Enterococcus
Enterococcus sp. infection in pulmonary tissue
Scientific classification Edit this classification
Domain: Bacteria
Phylum: Bacillota
Class: Bacilli
Order: Lactobacillales
Family: Enterococcaceae
Genus: Enterococcus
(ex Thiercelin & Jouhaud 1903)
Schleifer & Kilpper-Bälz 1984
Species[1]

Enterococcus is a large genus of lactic acid bacteria of the phylum Bacillota. Enterococci are gram-positive cocci that often occur in pairs (diplococci) or short chains, and are difficult to distinguish from streptococci on physical characteristics alone.[2] Two species are common commensal organisms in the intestines of humans: E. faecalis (90–95%) and E. faecium (5–10%). Rare clusters of infections occur with other species, including E. casseliflavus, E. gallinarum, and E. raffinosus.[2]

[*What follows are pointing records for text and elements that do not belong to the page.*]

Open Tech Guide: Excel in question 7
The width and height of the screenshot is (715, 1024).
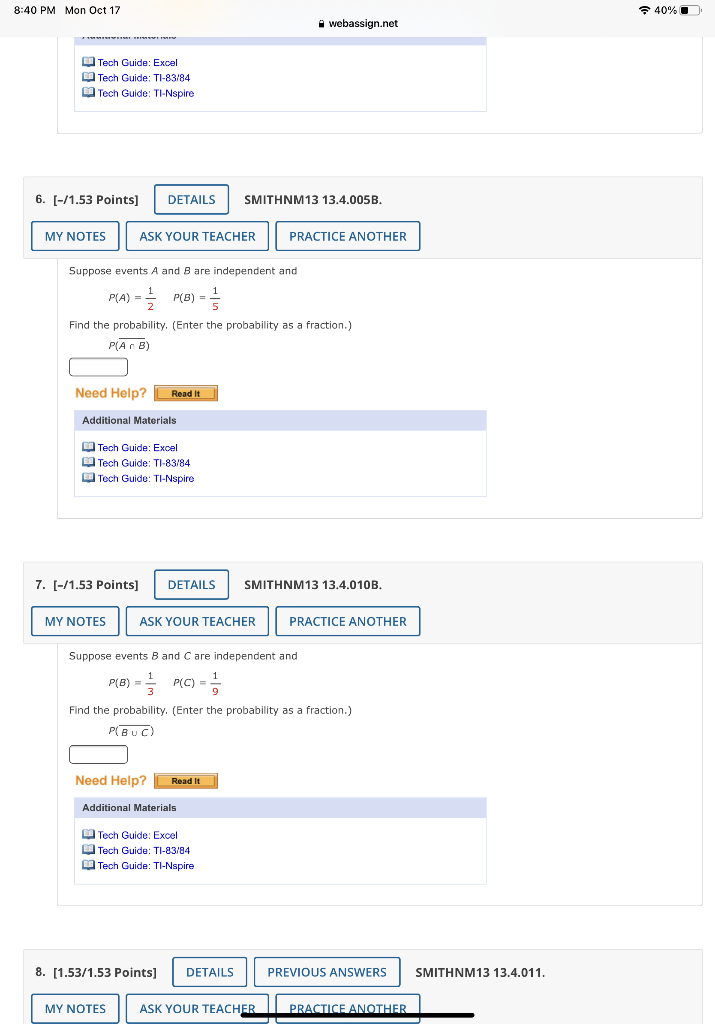pos(136,835)
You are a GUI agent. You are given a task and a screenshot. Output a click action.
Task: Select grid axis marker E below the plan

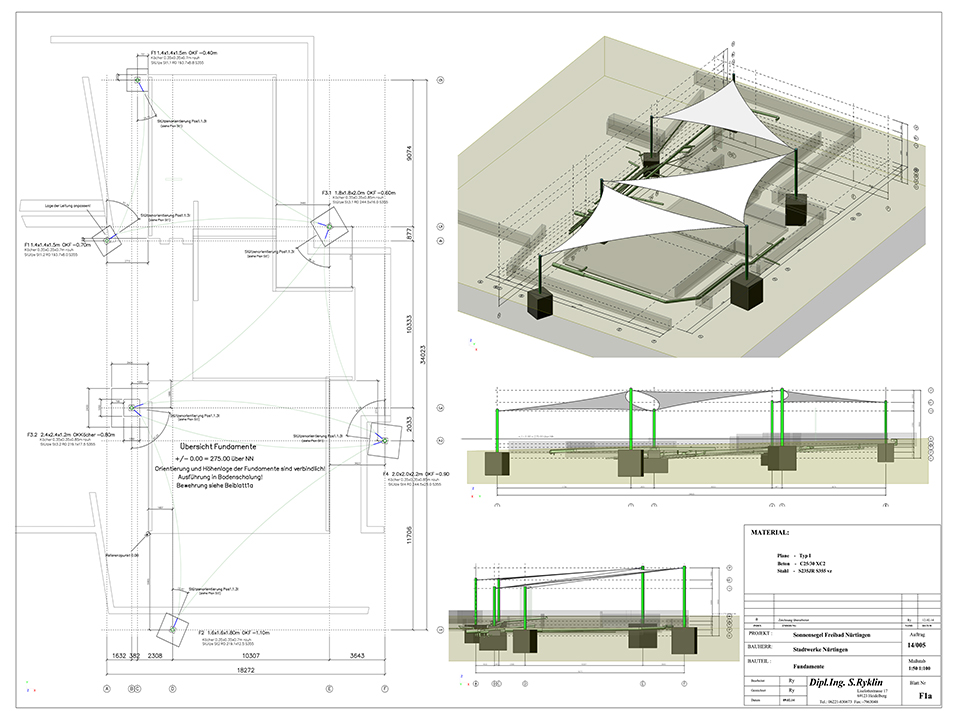tap(329, 688)
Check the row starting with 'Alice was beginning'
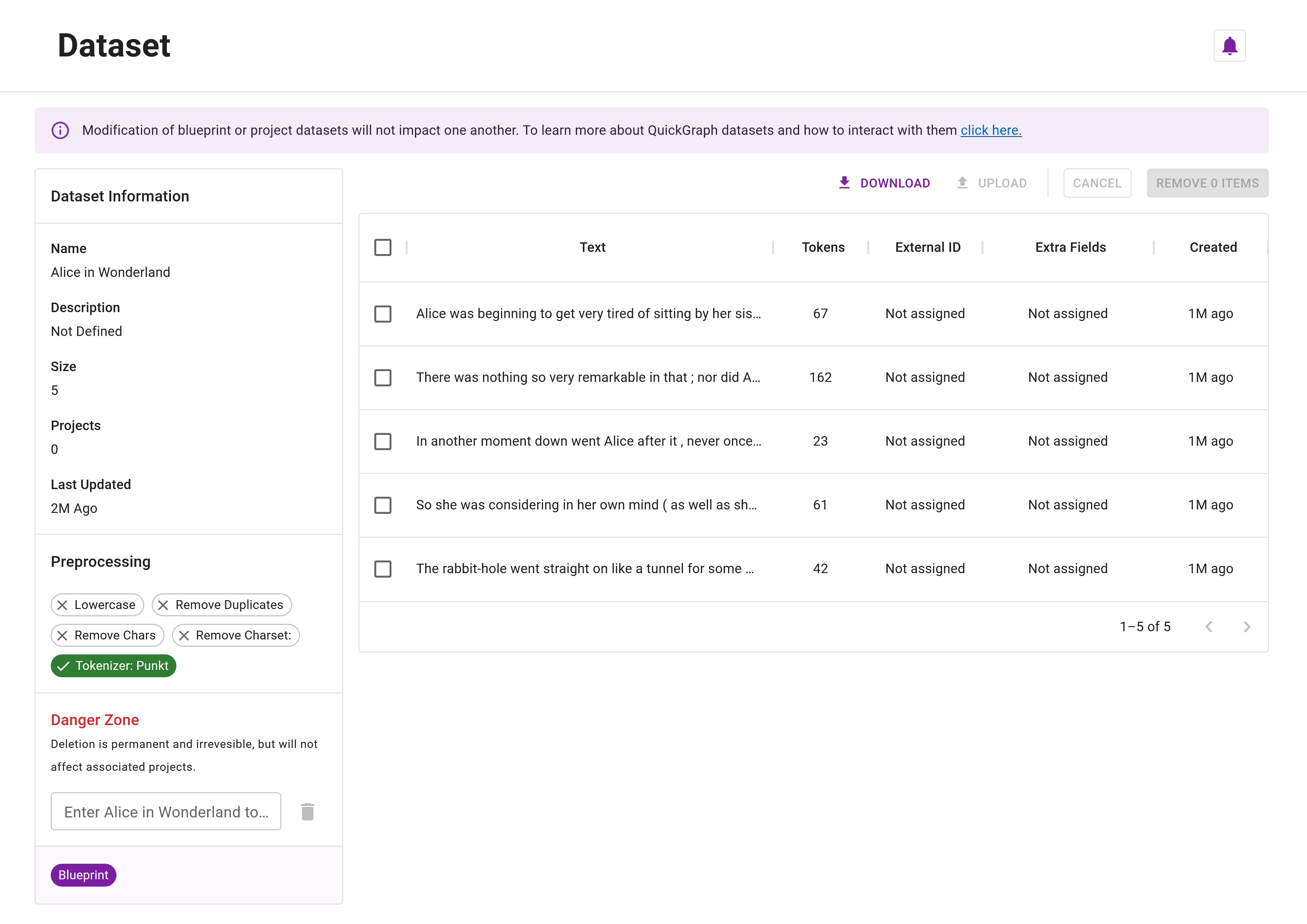1307x924 pixels. [x=383, y=314]
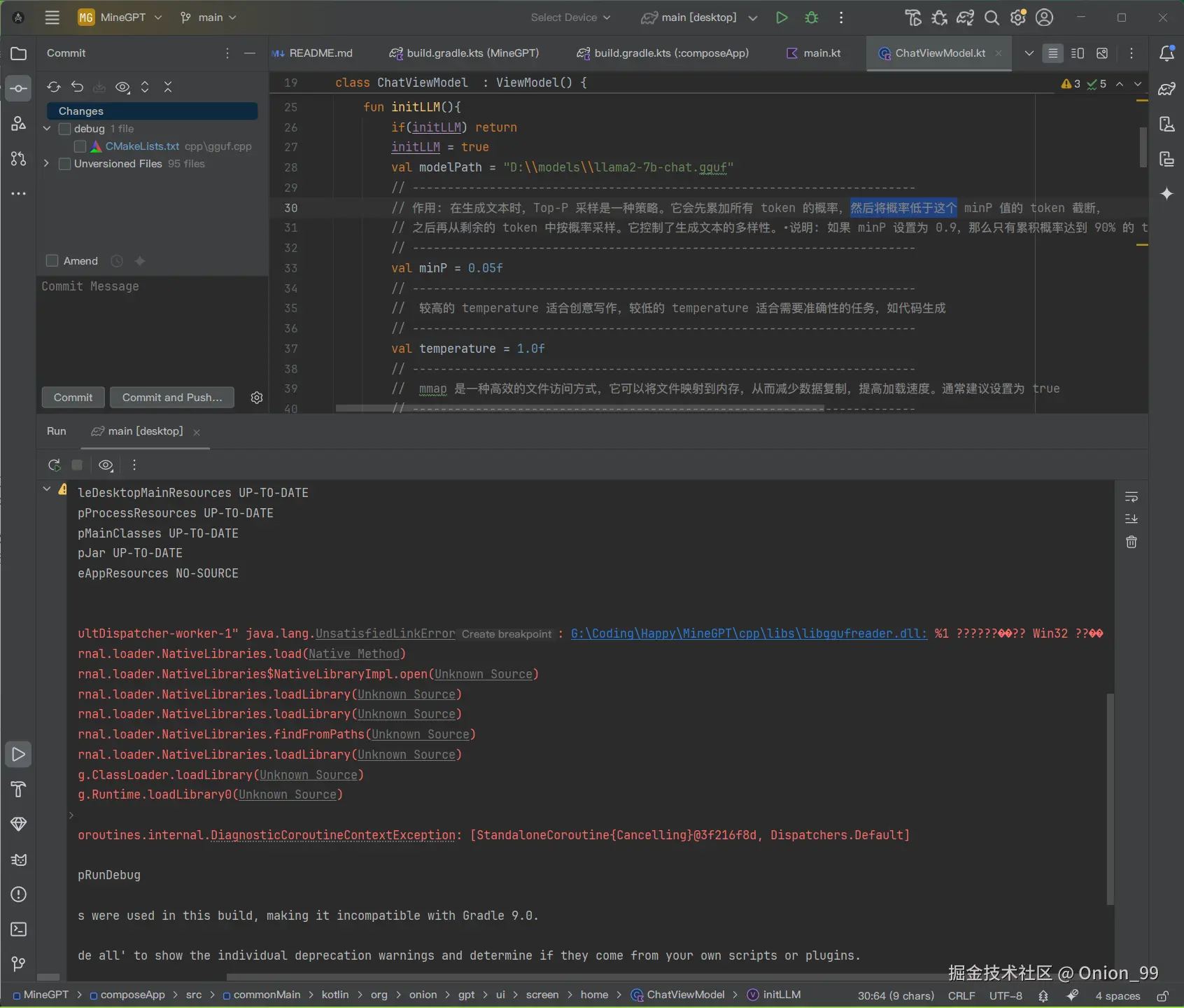Check the Unversioned Files checkbox
Image resolution: width=1184 pixels, height=1008 pixels.
tap(65, 164)
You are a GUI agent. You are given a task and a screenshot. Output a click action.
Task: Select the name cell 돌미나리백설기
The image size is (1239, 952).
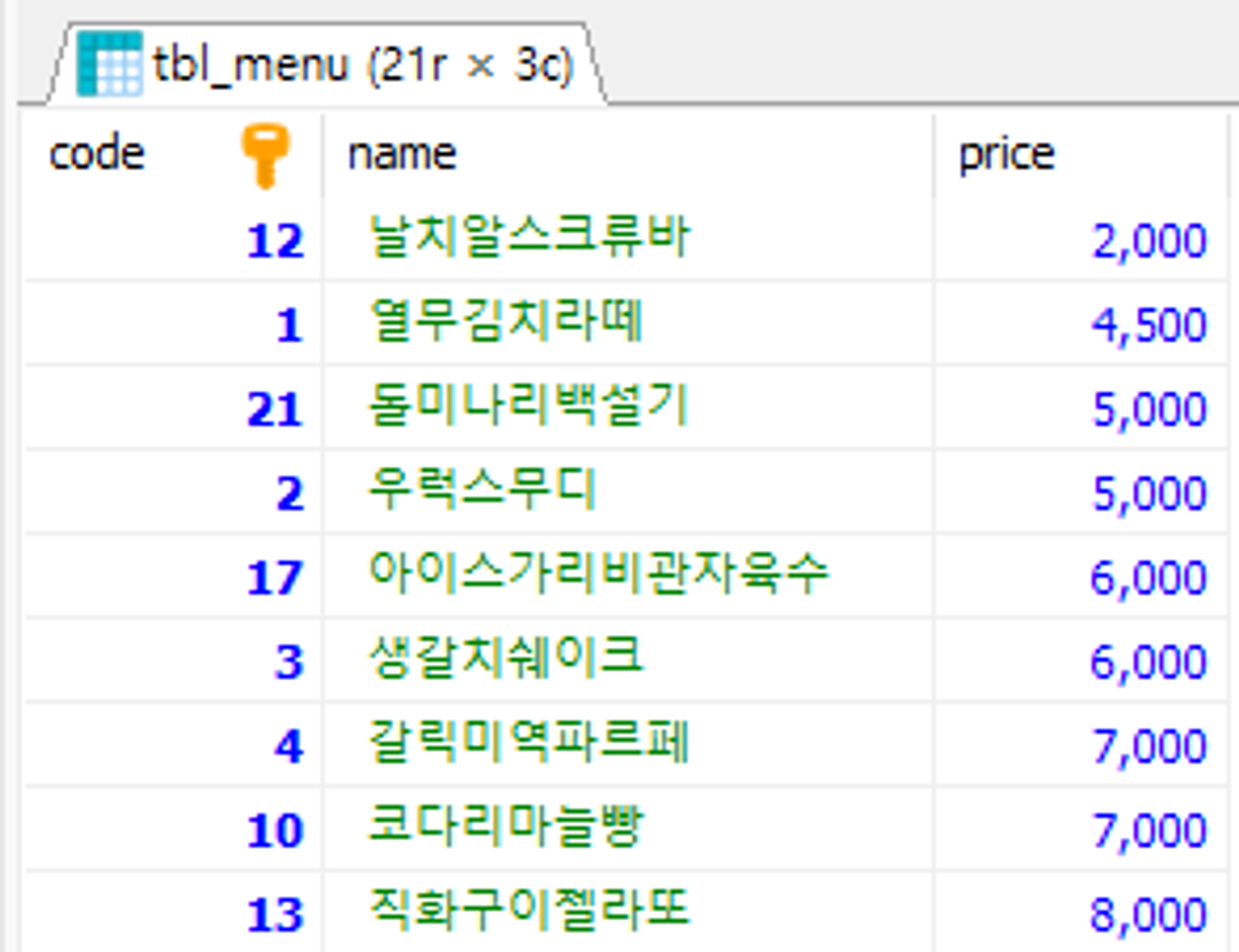point(528,406)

Physiology and classification

Enterococci are facultative anaerobic organisms, i.e., they are capable of cellular respiration in both oxygen-rich and oxygen-poor environments.[3] Though they are not capable of forming spores, enterococci are tolerant of a wide range of environmental conditions: extreme temperature (10–45 °C), pH (4.6–9.9), and high sodium chloride concentrations.[4]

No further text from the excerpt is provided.